Police and paramilitary forces have imposed curfew and launched operation against militants in settled and tribal areas. Security forces had carried major operation in the same locality last year and claimed to have clear area from miscreants.

Residents said that militants had besieged residence of a tribal elder Malik Noor Zada in Saperi area near Afghan border in the Mohmand region on Saturday. The elder called political administration and sought protection.

They said that political administration dispatched Khasaddars and tehsildar Irshad Ali to rescue the elder who had invited political agent for feast on his house. The invitation irritated local militants and they encircled the residence of Noor Zada.

Sources said that militants ambushed the Khasaddars, killing six of them on the spot, and captured 11 others including tehsildar Irshad Ali. On Sunday morning eight bodies were found in Aysha Koroona of Shabqadar tehsil. Doctors at Shabqadar hospital said that six personnel were shot dead and two were slaughtered.

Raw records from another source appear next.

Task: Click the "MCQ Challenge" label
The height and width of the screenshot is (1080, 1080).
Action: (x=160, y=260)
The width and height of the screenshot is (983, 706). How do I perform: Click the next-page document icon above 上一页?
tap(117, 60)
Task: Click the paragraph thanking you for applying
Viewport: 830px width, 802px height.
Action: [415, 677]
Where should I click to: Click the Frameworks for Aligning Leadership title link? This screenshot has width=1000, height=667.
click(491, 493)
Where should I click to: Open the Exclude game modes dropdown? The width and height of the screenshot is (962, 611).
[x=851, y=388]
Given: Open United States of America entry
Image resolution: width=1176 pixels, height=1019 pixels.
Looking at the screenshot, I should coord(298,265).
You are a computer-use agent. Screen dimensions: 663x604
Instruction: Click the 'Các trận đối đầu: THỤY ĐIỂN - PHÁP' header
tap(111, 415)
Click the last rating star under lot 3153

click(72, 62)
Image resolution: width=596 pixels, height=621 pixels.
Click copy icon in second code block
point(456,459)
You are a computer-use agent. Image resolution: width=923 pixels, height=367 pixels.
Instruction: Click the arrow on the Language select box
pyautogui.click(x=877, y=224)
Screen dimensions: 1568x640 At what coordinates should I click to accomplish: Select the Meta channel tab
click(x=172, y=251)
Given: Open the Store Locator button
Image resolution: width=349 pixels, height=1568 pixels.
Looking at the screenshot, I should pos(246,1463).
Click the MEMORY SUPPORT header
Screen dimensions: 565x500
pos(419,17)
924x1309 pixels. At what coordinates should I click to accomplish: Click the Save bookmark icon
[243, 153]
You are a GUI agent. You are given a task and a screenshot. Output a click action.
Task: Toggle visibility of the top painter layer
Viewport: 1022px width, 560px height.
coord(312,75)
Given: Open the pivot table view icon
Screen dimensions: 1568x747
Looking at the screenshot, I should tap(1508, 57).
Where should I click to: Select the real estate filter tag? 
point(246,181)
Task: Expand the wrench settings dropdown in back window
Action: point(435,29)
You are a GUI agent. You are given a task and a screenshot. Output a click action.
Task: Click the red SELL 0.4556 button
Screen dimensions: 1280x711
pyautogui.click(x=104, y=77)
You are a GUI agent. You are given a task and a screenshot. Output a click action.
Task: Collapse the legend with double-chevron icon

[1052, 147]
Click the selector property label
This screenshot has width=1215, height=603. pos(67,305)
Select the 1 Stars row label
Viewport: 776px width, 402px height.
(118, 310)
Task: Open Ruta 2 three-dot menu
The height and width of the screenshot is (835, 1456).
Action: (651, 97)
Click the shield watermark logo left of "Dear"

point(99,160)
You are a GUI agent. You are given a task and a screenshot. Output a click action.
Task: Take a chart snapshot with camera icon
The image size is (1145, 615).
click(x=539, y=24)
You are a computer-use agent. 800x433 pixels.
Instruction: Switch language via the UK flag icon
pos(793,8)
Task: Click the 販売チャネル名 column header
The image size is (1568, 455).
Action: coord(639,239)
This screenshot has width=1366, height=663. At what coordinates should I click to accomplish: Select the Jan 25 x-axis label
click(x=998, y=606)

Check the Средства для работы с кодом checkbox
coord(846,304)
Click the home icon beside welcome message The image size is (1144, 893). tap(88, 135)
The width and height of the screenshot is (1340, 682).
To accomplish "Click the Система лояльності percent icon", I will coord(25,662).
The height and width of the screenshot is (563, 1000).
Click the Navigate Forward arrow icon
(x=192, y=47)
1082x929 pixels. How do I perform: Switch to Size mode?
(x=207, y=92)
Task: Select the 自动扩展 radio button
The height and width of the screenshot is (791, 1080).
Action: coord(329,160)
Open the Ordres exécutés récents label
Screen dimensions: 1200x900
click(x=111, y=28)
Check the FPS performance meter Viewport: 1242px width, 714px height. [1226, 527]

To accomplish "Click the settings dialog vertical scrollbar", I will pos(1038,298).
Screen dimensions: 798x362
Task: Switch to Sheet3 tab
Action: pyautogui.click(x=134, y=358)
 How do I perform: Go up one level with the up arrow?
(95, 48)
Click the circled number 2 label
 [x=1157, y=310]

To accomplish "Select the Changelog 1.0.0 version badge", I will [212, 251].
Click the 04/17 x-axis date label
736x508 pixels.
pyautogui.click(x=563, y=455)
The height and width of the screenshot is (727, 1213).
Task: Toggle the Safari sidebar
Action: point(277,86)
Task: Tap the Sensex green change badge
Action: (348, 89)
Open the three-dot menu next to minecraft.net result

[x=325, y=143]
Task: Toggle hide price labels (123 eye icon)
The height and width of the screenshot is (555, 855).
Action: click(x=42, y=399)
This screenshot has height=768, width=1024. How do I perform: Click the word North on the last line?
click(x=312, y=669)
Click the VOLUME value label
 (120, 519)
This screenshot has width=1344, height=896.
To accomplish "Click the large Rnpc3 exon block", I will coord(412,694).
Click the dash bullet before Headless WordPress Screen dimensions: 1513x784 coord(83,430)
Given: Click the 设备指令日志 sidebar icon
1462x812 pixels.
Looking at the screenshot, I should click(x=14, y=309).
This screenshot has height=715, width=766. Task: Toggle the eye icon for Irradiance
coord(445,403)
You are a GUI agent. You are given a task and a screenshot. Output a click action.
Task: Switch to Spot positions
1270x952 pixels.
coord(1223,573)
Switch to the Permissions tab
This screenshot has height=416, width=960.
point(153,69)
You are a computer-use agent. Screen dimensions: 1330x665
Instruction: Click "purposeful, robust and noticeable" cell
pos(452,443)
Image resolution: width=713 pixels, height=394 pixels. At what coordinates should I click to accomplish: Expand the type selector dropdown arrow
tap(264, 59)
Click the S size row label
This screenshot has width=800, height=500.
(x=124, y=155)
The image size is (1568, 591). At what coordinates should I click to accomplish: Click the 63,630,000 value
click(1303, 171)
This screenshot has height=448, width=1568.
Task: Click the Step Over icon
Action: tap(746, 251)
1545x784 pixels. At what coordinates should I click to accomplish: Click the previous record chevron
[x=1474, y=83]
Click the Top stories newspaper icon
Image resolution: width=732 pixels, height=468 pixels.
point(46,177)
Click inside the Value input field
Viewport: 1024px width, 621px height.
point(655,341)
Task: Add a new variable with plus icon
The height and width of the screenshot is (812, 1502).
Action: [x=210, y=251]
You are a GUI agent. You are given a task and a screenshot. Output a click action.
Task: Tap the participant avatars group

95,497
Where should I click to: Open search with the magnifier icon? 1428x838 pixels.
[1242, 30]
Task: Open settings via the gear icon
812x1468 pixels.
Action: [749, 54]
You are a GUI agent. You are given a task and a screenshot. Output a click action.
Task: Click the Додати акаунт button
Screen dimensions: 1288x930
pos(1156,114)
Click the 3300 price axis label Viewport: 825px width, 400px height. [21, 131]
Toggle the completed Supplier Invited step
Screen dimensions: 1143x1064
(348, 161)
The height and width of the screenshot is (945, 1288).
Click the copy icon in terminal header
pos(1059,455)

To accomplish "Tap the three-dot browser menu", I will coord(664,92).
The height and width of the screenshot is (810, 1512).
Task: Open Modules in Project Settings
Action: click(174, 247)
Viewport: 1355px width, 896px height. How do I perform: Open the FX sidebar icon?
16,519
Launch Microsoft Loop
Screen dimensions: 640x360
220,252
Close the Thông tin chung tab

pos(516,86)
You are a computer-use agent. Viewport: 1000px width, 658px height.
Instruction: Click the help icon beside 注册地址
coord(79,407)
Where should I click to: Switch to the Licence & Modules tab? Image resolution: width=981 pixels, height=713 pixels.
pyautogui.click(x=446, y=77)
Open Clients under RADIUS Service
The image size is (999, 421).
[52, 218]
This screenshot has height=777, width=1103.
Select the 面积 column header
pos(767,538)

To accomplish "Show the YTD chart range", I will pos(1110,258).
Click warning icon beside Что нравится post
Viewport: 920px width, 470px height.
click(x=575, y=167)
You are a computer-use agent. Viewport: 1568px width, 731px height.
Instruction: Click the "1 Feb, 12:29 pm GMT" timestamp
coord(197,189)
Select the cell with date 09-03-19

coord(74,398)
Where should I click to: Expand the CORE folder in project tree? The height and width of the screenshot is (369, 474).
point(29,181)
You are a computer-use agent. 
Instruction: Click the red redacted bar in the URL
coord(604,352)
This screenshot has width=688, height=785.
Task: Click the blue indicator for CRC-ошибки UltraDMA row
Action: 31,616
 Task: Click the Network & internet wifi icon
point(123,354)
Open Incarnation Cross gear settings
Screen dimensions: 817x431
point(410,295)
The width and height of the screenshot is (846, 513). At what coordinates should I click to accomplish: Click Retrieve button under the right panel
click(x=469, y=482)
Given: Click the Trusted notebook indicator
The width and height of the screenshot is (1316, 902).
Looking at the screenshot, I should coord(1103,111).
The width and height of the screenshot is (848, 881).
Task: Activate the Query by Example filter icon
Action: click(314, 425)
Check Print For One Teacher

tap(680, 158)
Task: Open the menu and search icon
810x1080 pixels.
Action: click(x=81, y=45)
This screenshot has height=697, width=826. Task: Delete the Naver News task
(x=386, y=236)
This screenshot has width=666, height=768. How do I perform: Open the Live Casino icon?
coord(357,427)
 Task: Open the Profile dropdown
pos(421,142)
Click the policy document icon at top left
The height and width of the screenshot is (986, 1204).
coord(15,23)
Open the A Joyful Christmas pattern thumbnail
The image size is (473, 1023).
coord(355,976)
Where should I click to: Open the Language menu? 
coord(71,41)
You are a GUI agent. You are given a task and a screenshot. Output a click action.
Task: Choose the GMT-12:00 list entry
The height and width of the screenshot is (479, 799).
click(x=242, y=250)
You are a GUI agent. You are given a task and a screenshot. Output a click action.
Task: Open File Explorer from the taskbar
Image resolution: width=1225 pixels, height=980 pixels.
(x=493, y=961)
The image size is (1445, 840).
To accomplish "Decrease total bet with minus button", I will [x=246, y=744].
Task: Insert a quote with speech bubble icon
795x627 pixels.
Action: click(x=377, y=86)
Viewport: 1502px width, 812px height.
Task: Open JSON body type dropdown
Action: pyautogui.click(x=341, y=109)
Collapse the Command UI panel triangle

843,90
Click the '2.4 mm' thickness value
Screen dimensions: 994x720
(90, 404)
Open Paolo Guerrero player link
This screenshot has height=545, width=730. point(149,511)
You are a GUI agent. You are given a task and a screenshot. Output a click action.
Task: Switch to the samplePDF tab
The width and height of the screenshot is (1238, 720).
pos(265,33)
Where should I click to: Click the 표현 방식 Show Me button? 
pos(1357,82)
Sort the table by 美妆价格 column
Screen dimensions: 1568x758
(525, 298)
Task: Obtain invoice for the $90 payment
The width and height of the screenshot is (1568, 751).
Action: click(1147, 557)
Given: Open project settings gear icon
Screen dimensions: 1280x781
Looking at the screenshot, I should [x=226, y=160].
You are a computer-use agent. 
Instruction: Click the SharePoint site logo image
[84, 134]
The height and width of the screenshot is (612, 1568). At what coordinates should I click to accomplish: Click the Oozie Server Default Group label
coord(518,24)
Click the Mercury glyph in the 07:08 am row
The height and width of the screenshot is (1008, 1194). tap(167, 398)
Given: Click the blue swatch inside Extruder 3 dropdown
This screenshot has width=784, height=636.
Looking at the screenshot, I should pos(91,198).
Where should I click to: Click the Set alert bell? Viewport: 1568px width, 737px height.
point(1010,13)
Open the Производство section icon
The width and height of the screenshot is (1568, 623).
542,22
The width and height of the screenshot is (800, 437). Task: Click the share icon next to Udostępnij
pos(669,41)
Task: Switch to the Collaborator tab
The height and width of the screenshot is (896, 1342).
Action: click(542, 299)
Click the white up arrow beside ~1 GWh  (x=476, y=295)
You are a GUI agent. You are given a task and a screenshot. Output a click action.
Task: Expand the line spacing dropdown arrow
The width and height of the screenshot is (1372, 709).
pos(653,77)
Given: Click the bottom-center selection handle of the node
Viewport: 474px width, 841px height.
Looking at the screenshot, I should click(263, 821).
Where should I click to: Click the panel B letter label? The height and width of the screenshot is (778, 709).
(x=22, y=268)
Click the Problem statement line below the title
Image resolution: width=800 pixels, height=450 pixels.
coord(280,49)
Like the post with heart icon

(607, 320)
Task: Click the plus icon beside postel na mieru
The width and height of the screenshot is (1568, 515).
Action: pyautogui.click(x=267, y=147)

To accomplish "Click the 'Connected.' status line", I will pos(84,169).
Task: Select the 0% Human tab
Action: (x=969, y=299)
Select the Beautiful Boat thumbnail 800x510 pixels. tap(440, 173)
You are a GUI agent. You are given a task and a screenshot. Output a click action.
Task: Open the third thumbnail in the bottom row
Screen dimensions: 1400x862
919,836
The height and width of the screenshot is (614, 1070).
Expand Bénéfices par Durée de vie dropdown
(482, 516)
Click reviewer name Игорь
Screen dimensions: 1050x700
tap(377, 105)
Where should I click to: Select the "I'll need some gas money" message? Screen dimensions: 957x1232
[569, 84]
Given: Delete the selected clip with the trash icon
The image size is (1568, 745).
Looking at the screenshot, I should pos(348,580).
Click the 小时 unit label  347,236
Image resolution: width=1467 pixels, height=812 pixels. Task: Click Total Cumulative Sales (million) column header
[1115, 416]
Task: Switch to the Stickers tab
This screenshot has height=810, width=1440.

Police were also dispatched to the site and bodies were brought to the hospital for postmortem. Forces immediately imposed curfew in area from Pir Qala to Michni and launched search operation. Officials said that two close relatives of a militant named Utarul Haq were arrested and hideout managed by another militant Raheel was destroyed.

Names of the dead personnel are Subaidar Javed, Taj, Misal Khan, Fazl Amin, Abdel Muhammad, Mera Jan, Muhammad Salman, Ibrahim, Ibrahim, Yousaf Khan, Gulzar, Rehmatullah, Ali Rehman, Taj Muhammad, Ajab Khan and Sher Ali. Their bodies were sent to Mohmand region.